What you should do — Continue the weekly crypto market review below from the point where it stops.

Page text —
------------------------------

A summarizing review of what has been happening at the crypto markets of the past week. A look at trending sectors, liquidity, volatility, spreads and more. The weekly report in cooperation with market data provider Kaiko.
The last 7 days in the cryptomarkets:
- Price Movements: Markets are in full-on price discovery mode with price swings now as extreme as the March market crash.
- Trading Volume: While the majority of Bitcoin trade volume occurs against Tether (USDT), the proportion of Bitcoin - U.S. Dollar volume has grown since the bull run commenced, indicating an institutional presence.
- Order Book Liquidity: There is a shortage of bids and asks on BTC-USD order books which could explain why Bitcoin has experienced little resistance on the path to record-breaking highs.
- Volatility and Correlations: Bitcoin's correlation with gold plummeted this week while its correlation with equities strengthened.
Price discovery causes markets to whipsaw
Soaring returns pushed the total market capitalization of crypto-assets above $1 trillion for the first time amidst one of the most turbulent weeks in U.S. political history. Bitcoin and Ethereum closed Sunday night at $38k and $1.2k respectively, before promptly crashing by double digits in the early hours of Monday morning. Even XRP gained a whopping 39% while facing a lawsuit from the SEC. It is clear that cryptocurrency markets are in price discovery mode, with zero precedents of support and resistance, making technical analysis for future price predictions a near Sisyphean endeavor.

------------------------------

Data records —
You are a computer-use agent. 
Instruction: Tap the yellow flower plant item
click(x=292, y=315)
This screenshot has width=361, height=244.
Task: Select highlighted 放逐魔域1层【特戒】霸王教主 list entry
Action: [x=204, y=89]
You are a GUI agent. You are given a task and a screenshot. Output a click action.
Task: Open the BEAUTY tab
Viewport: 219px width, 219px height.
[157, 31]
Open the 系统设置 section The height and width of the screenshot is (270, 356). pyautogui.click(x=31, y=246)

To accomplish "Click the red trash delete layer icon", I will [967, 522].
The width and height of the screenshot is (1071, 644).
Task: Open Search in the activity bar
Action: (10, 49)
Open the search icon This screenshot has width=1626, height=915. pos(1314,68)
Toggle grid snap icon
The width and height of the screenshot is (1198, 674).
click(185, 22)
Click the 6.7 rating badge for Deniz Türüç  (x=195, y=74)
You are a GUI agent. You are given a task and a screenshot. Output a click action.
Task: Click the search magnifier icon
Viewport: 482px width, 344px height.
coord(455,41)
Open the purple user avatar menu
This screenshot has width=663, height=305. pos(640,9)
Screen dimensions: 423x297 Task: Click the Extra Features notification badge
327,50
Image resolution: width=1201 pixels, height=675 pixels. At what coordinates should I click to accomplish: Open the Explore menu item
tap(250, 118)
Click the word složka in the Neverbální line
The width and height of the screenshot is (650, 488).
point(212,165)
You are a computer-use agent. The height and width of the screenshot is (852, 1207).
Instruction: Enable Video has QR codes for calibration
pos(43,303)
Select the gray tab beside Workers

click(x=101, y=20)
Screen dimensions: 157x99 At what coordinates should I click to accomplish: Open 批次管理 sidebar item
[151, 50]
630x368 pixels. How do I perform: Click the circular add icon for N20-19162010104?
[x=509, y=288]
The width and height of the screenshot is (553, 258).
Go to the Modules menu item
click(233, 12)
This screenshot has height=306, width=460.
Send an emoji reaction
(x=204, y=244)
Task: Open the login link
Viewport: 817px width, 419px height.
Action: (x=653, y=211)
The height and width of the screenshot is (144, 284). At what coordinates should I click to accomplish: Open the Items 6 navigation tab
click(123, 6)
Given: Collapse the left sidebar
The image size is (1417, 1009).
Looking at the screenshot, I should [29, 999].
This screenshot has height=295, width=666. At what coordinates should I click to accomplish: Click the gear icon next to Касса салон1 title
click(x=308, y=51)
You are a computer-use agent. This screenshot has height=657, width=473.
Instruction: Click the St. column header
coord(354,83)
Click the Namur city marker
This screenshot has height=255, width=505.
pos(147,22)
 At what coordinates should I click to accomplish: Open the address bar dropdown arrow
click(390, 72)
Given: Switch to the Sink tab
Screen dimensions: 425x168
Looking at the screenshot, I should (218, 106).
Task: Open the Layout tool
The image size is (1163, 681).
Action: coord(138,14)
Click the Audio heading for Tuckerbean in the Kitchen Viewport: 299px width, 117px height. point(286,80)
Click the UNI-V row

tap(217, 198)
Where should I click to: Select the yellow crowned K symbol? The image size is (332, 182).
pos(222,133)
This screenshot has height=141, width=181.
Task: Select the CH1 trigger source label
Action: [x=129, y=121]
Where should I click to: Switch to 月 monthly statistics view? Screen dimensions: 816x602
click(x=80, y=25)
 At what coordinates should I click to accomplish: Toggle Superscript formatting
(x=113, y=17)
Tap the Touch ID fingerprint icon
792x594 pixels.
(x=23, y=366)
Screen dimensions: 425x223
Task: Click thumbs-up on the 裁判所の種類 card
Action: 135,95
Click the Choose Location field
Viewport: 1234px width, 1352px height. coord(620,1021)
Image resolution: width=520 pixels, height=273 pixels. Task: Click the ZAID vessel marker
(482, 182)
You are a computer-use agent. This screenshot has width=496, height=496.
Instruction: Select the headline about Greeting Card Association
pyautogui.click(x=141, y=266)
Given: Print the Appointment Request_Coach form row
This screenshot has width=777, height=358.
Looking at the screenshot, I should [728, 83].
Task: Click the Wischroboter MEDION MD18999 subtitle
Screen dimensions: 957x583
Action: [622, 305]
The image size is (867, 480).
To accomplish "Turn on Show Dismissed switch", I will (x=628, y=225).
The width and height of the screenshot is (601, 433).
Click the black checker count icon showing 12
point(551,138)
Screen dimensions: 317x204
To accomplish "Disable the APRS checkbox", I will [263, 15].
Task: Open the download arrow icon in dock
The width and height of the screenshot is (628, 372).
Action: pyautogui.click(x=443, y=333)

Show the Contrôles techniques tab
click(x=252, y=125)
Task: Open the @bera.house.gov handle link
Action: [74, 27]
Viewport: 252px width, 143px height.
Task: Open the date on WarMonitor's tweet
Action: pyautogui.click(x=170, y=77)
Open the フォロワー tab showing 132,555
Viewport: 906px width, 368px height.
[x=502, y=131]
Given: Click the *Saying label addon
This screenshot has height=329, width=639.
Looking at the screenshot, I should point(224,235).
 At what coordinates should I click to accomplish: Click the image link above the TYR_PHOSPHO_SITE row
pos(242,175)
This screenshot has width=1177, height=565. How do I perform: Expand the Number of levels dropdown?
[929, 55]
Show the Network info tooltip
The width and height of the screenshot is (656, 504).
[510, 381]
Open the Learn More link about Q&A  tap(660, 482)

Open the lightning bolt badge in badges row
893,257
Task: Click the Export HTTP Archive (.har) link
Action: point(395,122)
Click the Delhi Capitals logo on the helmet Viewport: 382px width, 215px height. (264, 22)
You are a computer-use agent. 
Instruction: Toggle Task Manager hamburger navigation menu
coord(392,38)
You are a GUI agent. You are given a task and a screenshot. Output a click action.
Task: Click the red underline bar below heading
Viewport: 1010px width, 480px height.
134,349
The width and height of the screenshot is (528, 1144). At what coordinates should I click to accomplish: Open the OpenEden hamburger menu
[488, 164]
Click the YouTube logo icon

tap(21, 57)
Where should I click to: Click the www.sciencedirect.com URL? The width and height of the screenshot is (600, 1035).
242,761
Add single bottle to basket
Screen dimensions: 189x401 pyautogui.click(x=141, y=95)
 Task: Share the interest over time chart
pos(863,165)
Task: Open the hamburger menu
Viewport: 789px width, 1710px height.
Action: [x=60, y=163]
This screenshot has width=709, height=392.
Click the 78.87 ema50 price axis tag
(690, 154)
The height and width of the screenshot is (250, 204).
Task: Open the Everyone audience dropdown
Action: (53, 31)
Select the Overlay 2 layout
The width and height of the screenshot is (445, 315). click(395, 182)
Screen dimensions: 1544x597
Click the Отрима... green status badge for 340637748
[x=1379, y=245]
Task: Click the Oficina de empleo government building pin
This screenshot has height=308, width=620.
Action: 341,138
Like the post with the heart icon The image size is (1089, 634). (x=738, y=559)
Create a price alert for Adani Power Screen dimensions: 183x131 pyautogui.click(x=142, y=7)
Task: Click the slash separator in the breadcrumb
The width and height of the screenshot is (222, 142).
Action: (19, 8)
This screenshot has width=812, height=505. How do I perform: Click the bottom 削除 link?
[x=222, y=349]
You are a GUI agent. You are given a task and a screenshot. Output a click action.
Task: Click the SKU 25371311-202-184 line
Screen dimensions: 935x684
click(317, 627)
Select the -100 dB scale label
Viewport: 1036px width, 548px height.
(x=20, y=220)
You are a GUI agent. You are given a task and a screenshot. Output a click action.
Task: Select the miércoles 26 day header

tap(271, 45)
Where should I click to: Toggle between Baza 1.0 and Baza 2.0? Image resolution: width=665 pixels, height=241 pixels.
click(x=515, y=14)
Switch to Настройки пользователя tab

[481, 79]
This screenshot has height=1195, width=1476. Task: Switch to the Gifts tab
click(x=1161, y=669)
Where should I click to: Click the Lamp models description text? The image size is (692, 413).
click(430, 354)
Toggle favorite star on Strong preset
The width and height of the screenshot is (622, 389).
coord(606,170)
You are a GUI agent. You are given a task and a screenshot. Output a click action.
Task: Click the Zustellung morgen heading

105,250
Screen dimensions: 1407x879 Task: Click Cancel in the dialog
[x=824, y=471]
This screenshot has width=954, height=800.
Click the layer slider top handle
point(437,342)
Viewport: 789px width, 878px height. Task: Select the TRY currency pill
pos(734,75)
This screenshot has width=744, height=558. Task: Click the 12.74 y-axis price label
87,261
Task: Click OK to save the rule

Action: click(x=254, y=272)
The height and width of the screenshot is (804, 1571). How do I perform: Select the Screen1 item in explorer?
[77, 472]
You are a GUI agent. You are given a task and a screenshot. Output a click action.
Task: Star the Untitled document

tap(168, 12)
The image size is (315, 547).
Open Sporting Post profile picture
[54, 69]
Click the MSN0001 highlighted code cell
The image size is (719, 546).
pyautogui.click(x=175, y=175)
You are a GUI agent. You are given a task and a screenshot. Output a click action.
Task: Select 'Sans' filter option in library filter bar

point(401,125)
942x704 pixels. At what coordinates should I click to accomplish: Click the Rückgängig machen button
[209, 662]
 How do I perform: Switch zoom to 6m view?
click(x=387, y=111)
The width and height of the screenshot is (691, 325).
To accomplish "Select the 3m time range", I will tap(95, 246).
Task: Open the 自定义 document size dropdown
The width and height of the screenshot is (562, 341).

------------------------------

Reply to the exercise —
Proportion of U.S. Dollar volume increases relative to Tether
While the majority of Bitcoin trade volume occurs against Tether (USDT), the proportion of Bitcoin - U.S. Dollar volume has grown since the bull run commenced. For the past year, BTC-USD volume has been about 30% compared with Tether's 70%. Since mid-October, that percentage has grown to more than 40%, which indicates an institutional presence in cryptocurrency markets. Institutions typically prefer to transact with fiat currencies, rather than Tether, which poses more regulatory risk although markets are more liquid.
A shortage of bids and asks on Bitcoin order books
Our friends over at Chainalysis analyzed on-chain data and found that there is likely a shortage of Bitcoin sellers due to low volumes of exchange in-flows. By analyzing exchange market data, we can observe that there appears to in fact be a shortage of bids and asks on Bitcoin-Dollar order books. This could be one reason why the price of Bitcoin has faced little resistance over the past month, resulting in record-breaking highs. The lower the quantity of asks on an order book, the easier it is for large market buy orders to push up the price of an asset. The pace at which Bitcoin has soared to record highs has likely resulted from an influx in new buyers and a deficiency in ask-side liquidity.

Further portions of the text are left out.